Frazier’s choice to frame her image in the deep, denim-like blue of the cyanotype, once the medium of choice for making architectural plans, satirizes the Levi’s campaign’s Rust Belt colonialism. These images suggest that the rhetoric of reconstruction and redevelopment is never purely altruistic, often seeking to erase difficult histories while displacing disempowered locals. The choice of medium also echoes the structural inequalities that Frazier finds manifested so devastatingly in Braddock, suggesting that design and construction can serve to build places up while keeping people down. By employing a medium once prevalent in architecture to offer her take on Levi’s’ insidious campaign, Frazier makes the connections between old and new modes of exploitation visible, giving us blueprints for resistance.

Excerpt from Editions ’17 by Benjamin Sutton

LaToya Ruby Frazier (b. 1982, lives and works in Chicago, IL) received her BFA from Edinboro University of Pennsylvania (2004) and her MFA from Syracuse University (2007). She also studied under the Whitney Museum of American Art Independent Study Program, and was the Guna S. Mundheim Fellow for visual arts at the American Academy in Berlin. Frazier works in photography, video and performance to build visual archives that address industrialism, rustbelt revitalization, environmental justice, healthcare inequity, family and communal history. In 2015 her first book The Notion of Family (Aperture 2014) received the International Center for Photography Infinity Award.

Frazier’s work is exhibited widely in the U.S. and internationally, with notable solo exhibitions at Brooklyn Museum; Seattle Art Museum; Institute of Contemporary Art, Boston; and Contemporary Arts Museum Houston. Her work has also been featured in the following group shows: The Generational Triennial: Younger Than Jesus (2009), New Museum, NY; Greater New York (2010), MoMA PS1, NY; the Whitney Museum of American Art Biennial (2012), NY; and 54th Venice Biennale among many others.
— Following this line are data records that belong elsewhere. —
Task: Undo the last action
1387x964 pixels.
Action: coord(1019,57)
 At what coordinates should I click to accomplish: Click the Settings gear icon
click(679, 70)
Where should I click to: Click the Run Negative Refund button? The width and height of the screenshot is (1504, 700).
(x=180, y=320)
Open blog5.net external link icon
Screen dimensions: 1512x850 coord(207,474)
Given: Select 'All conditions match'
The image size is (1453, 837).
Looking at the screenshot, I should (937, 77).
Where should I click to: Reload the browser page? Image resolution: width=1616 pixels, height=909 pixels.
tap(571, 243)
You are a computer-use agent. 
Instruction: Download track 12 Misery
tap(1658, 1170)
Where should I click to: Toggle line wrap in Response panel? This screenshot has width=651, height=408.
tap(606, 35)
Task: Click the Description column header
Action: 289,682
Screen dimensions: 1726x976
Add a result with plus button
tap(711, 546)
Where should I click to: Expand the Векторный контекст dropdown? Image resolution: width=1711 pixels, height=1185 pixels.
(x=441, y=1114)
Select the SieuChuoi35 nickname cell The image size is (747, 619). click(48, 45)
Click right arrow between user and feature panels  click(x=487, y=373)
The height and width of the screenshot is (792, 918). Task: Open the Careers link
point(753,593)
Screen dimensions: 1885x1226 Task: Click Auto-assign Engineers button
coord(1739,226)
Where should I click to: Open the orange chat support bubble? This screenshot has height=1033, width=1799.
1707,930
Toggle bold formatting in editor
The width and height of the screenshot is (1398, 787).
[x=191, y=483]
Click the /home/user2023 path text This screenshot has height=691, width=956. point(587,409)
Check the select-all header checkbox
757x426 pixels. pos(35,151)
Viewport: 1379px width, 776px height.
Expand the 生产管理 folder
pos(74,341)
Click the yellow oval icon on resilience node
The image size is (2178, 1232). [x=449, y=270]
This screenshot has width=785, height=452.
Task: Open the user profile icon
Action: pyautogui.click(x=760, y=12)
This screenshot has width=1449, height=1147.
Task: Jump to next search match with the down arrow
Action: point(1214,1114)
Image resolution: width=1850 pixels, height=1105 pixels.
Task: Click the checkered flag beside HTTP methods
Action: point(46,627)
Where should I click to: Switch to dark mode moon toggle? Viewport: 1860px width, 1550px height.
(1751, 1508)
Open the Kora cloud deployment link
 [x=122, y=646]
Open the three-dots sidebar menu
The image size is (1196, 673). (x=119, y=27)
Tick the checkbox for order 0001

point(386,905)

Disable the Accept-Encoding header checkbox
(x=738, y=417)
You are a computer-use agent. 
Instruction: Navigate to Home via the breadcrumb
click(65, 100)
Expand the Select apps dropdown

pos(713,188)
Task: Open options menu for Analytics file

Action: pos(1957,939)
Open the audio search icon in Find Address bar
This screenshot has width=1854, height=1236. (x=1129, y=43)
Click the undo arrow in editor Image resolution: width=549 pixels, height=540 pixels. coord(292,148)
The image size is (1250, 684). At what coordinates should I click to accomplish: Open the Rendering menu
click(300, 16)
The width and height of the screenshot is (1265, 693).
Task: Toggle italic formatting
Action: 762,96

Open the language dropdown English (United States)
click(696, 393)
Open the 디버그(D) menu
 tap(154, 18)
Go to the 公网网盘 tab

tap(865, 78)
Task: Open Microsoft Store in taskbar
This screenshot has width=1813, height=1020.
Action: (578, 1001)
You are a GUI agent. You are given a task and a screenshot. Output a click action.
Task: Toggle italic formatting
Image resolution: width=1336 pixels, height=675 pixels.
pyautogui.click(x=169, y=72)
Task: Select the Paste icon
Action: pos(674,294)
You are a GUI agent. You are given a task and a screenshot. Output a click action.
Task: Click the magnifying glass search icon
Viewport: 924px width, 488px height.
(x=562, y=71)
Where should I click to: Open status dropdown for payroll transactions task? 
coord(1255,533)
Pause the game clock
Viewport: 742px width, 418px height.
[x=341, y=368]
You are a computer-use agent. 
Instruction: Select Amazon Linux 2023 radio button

Frazier is the recipient of many awards, including the John D. and Catherine T. MacArthur Foundation Award (2015), a fellowship from John Simon Guggenheim Memorial Foundation (2014), Gwendolyn Knight & Jacob Lawrence Prize of the Seattle Art Museum (2013), the Theo Westenberger Award of the Creative Capital Foundation (2012), the Louis Comfort Tiffany Foundation Award (2011), and Art Matters (2010).

Her work can be found in public and private art collections such as Museum of Modern Art; Brooklyn Museum; Seattle Art Museum; Carnegie Museum, Pittsburgh; Library of Congress, Washington, DC; Museum of Contemporary Art, Chicago; Whitney Museum of American Art, New York among others.